TH: Yes. Tara Grant went missing and then some of her body parts were found in the house and some of them were retrieved from Stony Creek. Some of them were never found. My dog and I were running a lot out at Stony Creek. I run her off leash. Her favorite thing is to bring back bones. She's always bringing me bones back with a big smile on her face. My wife said, "You are not running with that dog at Stony Creek anymore." We knew she'd find the missing finger or something. And I'd say "good dog" and hold my hand out and she'd spit out the finger. It kind of temporarily ended our running at Stony Creek.
Excerpt:
'Like the Keystone Kops'
In this passage, Stephen Grant, at a hospital in Petoskey, makes his confession to Macomb County detectives Brian Kozlowski and Pam McLean about how he disposed of his wife, Tara, after he killed her and dismembered her body:
"It was like the Keystone Kops," [Grant] told Kozlowski and McLean. "The sled took off and now I'm chasing after the sled with Tara's remains and cut-up body in it down a hill."

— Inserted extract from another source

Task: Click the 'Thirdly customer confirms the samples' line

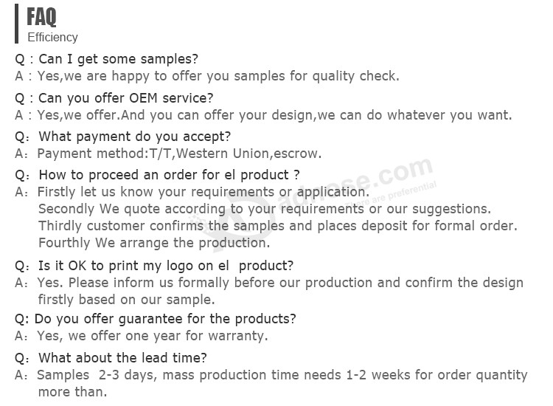Action: [x=278, y=226]
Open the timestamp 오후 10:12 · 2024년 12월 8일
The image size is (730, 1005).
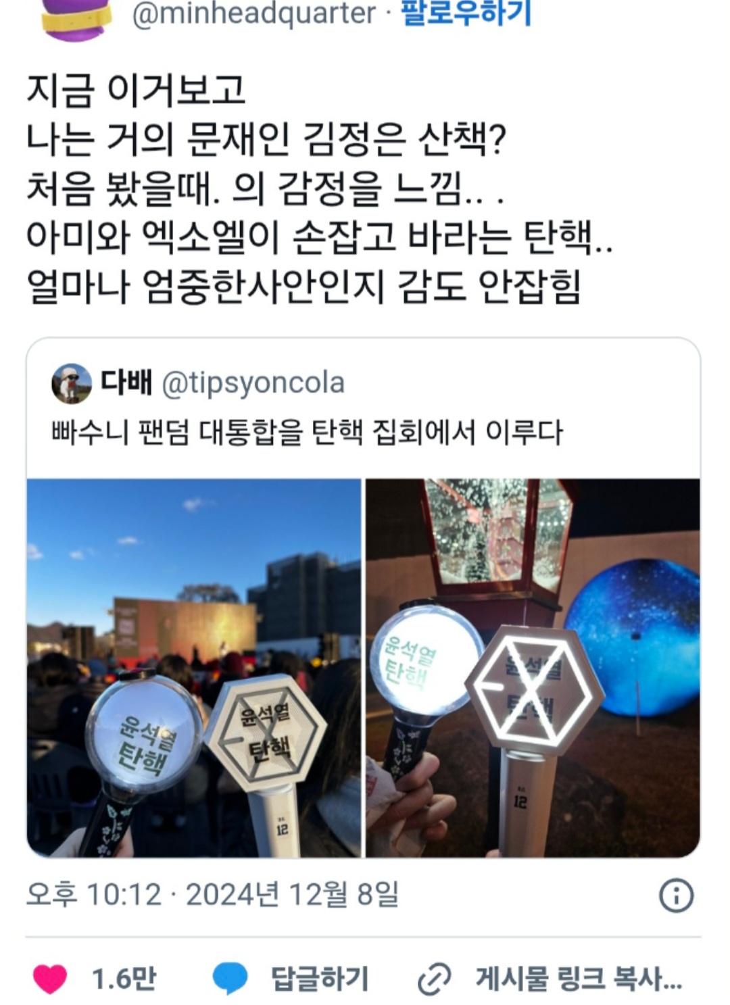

And so he's chasing it down the hill and at the bottom the bin hits a log. It tips over as a chunk of green plastic breaks off, the lid pops off, and body parts go flying out all over the place. He freaks out, turns tail and runs up the hill and out of the woods and back to the Trooper, and he drives home.
He parks the Trooper in the garage, gets a bottle of Simple Green from a shelf and sprays the mat in the cargo area, then walks in, sits down on the couch, hits the remote to watch the local news. He sits there in a daze until eventually he hears [the au pair] Verena and the kids moving around in their rooms.
She comes out. "You were up early," she says.
"What do you mean?"
"I heard you rustling around. Were you out?"
"No, I've been here the whole time," he says, freaking out again. Is she suspicious?
A few minutes go by. Enough time so he can say matter-of-factly he's gotta go. Says good-bye to her and the kids and this time leaves in his truck, no worries with the Jeep about getting stuck in snow, and drives as fast as he can back to Stony Creek, and drives off the road and into the woods.